Pages

Minggu, 01 November 2015

Desa Sunggingan, Miri Buka Pelayanan 24 Jam

Pelayanan prima tidak sekadar dikenal di tingkat kabupaten. Desa Sunggingan, Kecamatan Miri, Sragen menjadi desa kreatif selama dipimpin, Gunawan, sejak 2012 lalu. Gunawan berkomitmen membuka pelayanan publik 24 jam. Komitmen itu dibangun Gunawan dan perangkat desa setempat untuk melayani masyarakat.
Inovasi pelayanan 24 jam itu diberlakukan untuk menjawab keluhan masyarakat terkait tutupnya kebanyakan balai desa pada siang hari. “Saya tidak tahu persis. Sepertinya balai desa yang membuka layanan 24 jam di Sragen hanya Sunggingan,” kata Gunawan saat ditemuiSolopos.com di kantornya, Jumat (30/10/2015).
Layanan masyarakat selama 24 jam di Balai Desa Sunggingan itu mulai diberlakukan pada 2012 lalu. Piket malam itu berlaku mulai pukul 19.30 WIB hingga 03.00 WIB. Meski begitu, terkadang para perangkat desa itu baru pulang sekitar pukul 05.00 WIB.
“Ada enam perangkat desa yang bertugas. Dalam bertugas, biasanya mereka ditemani warga sekitar. Semua didasari keikhlasan dan semangat melayani. Dalam bekerja, mereka tidak mendapat tambahan insentif,” ujar Gunawan.
Layanan masyarakat selama 24 jam itu amat dibutuhkan warga sekitar yang rata-rata bekerja sebagai buruh bangunan di luar daerah.
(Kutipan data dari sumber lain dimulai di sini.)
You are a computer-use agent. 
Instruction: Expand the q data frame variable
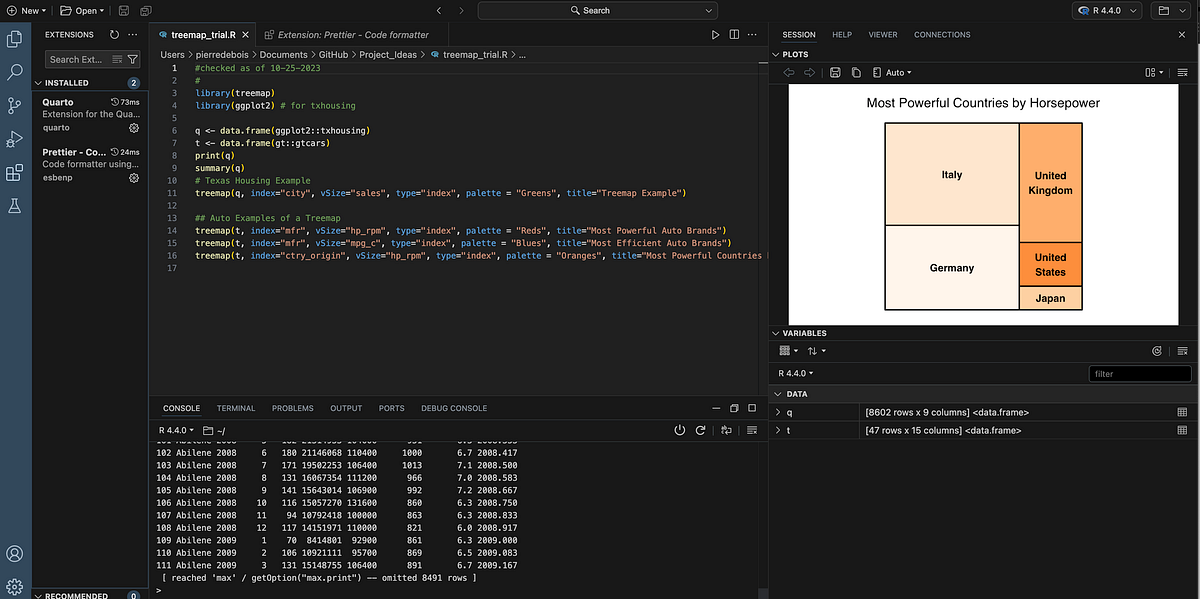point(779,412)
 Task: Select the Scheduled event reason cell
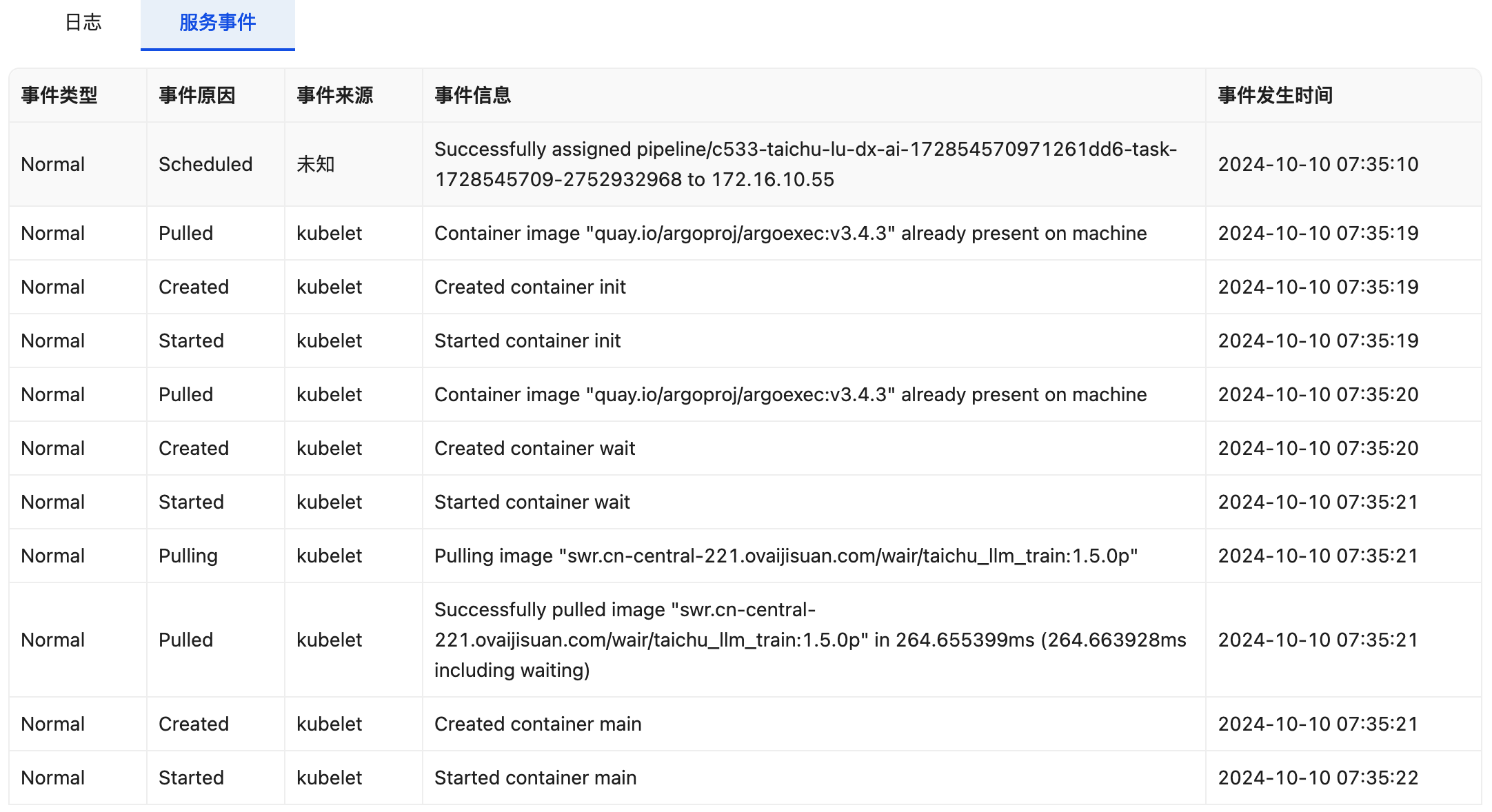pos(205,164)
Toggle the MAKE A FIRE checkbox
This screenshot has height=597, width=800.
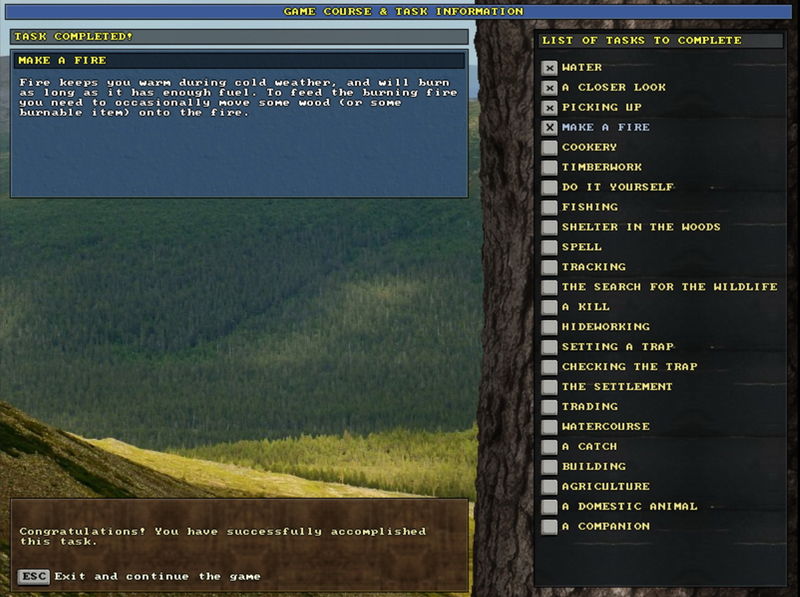point(548,128)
Pada umumnya, mereka baru bisa pulang ke rumah pada sore hari sehingga tidak memiliki waktu ke balai desa pada siang hari.
“Jika warga butuh pertolongan pada malam hari, kami persilakan datang ke balai desa. Biasanya warga butuh kendaraan menuju rumah sakit. Kami memang tidak punya kendaraan roda empat, tapi paling tidak, kami bisa membantu mencarikan,” terang Gunawan.
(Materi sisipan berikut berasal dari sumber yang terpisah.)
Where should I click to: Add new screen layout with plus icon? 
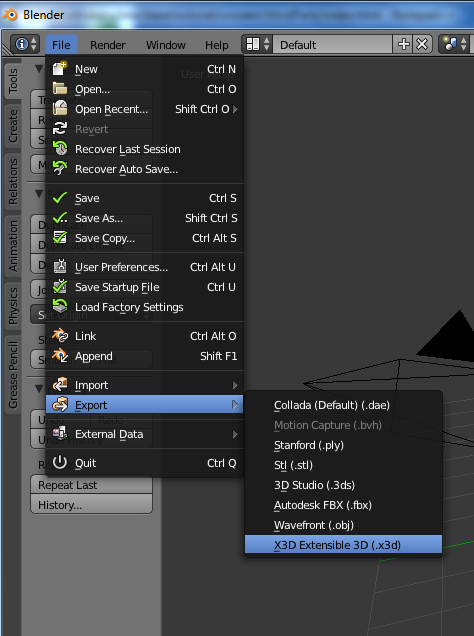click(x=403, y=44)
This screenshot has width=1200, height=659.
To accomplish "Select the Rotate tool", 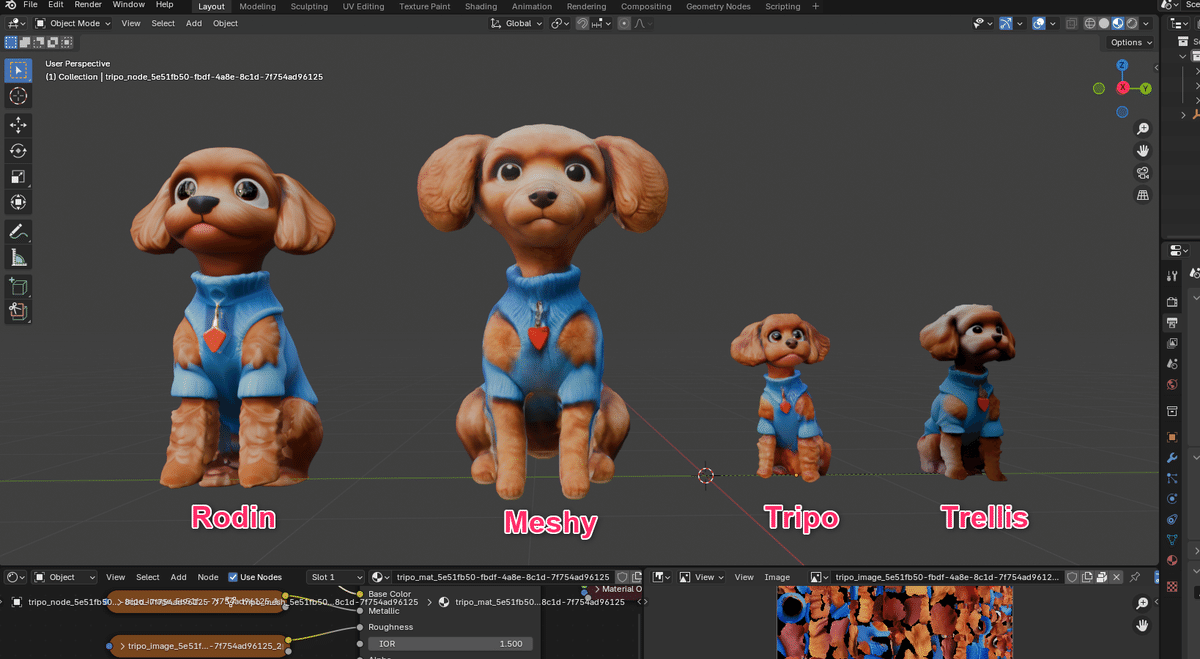I will point(17,151).
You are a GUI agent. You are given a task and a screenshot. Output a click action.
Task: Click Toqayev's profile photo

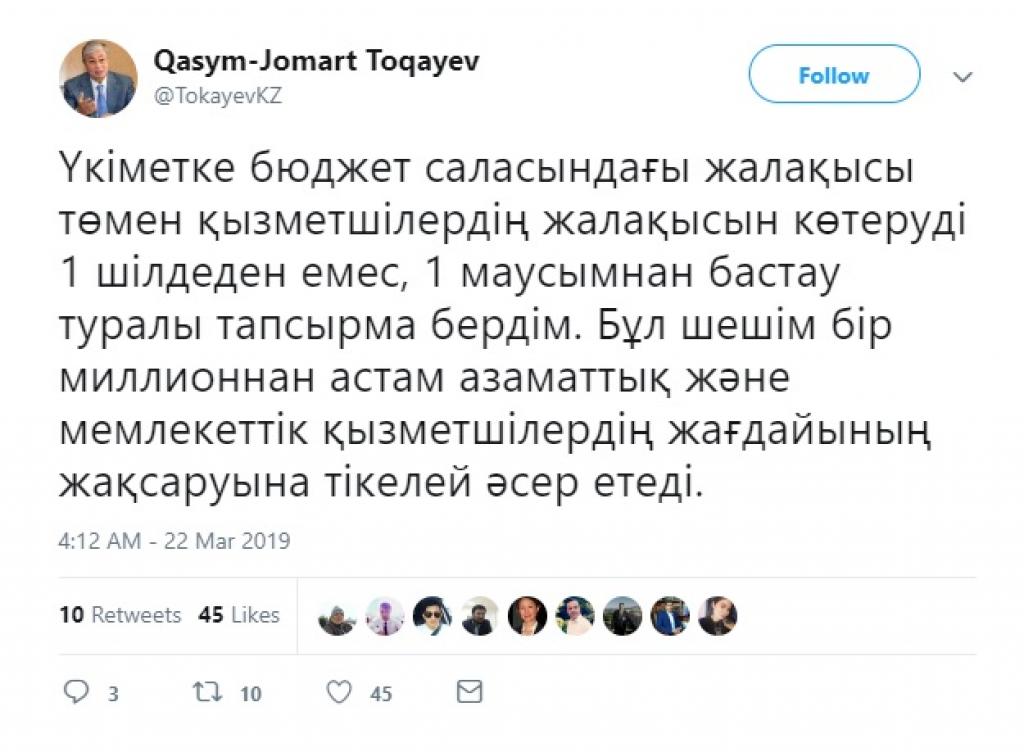pos(98,77)
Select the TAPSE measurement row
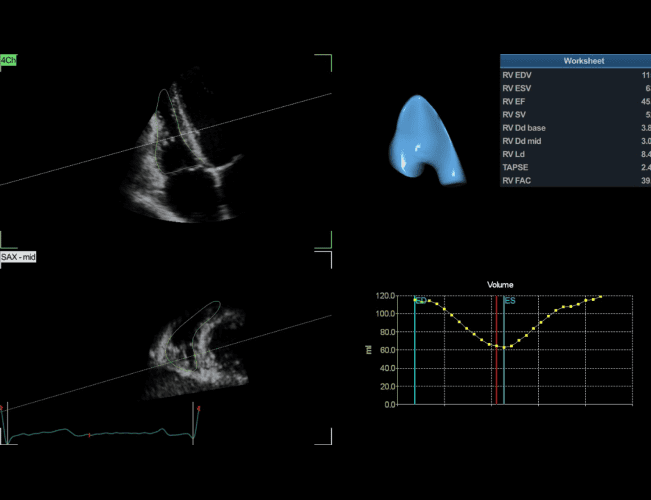Image resolution: width=651 pixels, height=500 pixels. (x=575, y=168)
Kepala Dusun Karangnongko, Sardi, mengaku mendapat jatah piket pada Minggu malam. Dia sudah terbiasa melayani permasalahan administrasi kependudukan dari warga sekitar ketika piket malam. Petugas piket, kata dia, menjadi andalan warga jika butuh pertolongan di malam hari.
“Belum lama ini ada warga kami yang mengalami kecelakaan di kawasan Kalijambe pada tengah malam. Begitu mendapat kabar itu, kami bergerak cepat untuk memberi pertolongan. Kami membawa korban ke rumah sakit untuk mendapat pengobatan,” kata Sardi.
Sardi mengakui tidak selamanya warga butuh pertolongan pada malam hari. Meski begitu, piket malam, bagi dia merupakan sebuah panggilan. “Kalau tidak piket justru merasa tidak tenang di rumah. Malah ada beban di pikiran. Jangan-jangan nanti warga membutuhkan pertolongan kami,” paparnya.
Untuk mengusir jenuh, para perangkat desa yang piket malam itu biasa menonton petunjukan wayang kulit, tayub melalui DVD player yang disediakan di balai desa.
“Saya paling suka nonton wayang. Kesenian ini menjadi penghibur kami kala merasa jenuh,” terangnya.
Sriyanti, 30, warga sekitar mendukung dibukanya layanan 24 jam di Balai Desa Sunggingan. Menurutnya, permasalahan yang dihadapi warga tidak mengenal waktu sehingga layanan 24 jam itu amat dibutuhkan.
“Misal kalau tiba-tiba ada ibu-ibu yang mau melahirkan, kan tidak bisa ditunda sampai besok pagi. Malam itu juga harus ada yang bersedia mengantar ke rumah sakit atau bidan. Biasanya, warga meminta tolong para perangkat desa yang piket malam,” ujarnya.